WHAT IS BEING ASKED:
Can you arrange every line of the entries below as a numbered list, leaving out any blank lines?

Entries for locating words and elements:
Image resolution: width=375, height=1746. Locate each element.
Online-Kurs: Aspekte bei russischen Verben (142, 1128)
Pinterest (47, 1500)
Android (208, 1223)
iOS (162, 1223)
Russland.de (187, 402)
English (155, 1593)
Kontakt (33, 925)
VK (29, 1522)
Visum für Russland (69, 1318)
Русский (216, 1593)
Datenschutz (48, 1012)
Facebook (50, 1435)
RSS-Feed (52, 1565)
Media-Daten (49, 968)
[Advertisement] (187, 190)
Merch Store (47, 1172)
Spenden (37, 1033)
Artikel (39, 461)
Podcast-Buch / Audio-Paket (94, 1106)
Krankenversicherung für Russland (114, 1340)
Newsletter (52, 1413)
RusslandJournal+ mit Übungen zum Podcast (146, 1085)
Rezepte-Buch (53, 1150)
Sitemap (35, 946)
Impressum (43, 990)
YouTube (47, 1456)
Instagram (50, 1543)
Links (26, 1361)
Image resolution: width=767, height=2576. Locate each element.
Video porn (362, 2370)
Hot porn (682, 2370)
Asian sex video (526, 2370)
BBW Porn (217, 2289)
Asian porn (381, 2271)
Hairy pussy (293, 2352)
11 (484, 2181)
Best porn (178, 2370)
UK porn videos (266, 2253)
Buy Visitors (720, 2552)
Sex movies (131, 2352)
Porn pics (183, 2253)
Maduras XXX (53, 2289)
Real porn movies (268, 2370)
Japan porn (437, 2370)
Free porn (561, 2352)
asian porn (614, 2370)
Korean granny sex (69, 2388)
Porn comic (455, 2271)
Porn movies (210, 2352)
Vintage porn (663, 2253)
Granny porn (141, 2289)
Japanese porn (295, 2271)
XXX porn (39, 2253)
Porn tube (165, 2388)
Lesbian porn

FINAL RESULT:
1. Image resolution: width=375, height=1746. Locate each element.
2. Online-Kurs: Aspekte bei russischen Verben (142, 1128)
3. Pinterest (47, 1500)
4. Android (208, 1223)
5. iOS (162, 1223)
6. Russland.de (187, 402)
7. English (155, 1593)
8. Kontakt (33, 925)
9. VK (29, 1522)
10. Visum für Russland (69, 1318)
11. Русский (216, 1593)
12. Datenschutz (48, 1012)
13. Facebook (50, 1435)
14. RSS-Feed (52, 1565)
15. Media-Daten (49, 968)
16. [Advertisement] (187, 190)
17. Merch Store (47, 1172)
18. Spenden (37, 1033)
19. Artikel (39, 461)
20. Podcast-Buch / Audio-Paket (94, 1106)
21. Krankenversicherung für Russland (114, 1340)
22. Newsletter (52, 1413)
23. RusslandJournal+ mit Übungen zum Podcast (146, 1085)
24. Rezepte-Buch (53, 1150)
25. Sitemap (35, 946)
26. Impressum (43, 990)
27. YouTube (47, 1456)
28. Instagram (50, 1543)
29. Links (26, 1361)
30. Image resolution: width=767, height=2576. Locate each element.
31. Video porn (362, 2370)
32. Hot porn (682, 2370)
33. Asian sex video (526, 2370)
34. BBW Porn (217, 2289)
35. Asian porn (381, 2271)
36. Hairy pussy (293, 2352)
37. 11 (484, 2181)
38. Best porn (178, 2370)
39. UK porn videos (266, 2253)
40. Buy Visitors (720, 2552)
41. Sex movies (131, 2352)
42. Porn pics (183, 2253)
43. Maduras XXX (53, 2289)
44. Real porn movies (268, 2370)
45. Japan porn (437, 2370)
46. Free porn (561, 2352)
47. asian porn (614, 2370)
48. Korean granny sex (69, 2388)
49. Porn comic (455, 2271)
50. Porn movies (210, 2352)
51. Vintage porn (663, 2253)
52. Granny porn (141, 2289)
53. Japanese porn (295, 2271)
54. XXX porn (39, 2253)
55. Porn tube (165, 2388)
56. Lesbian porn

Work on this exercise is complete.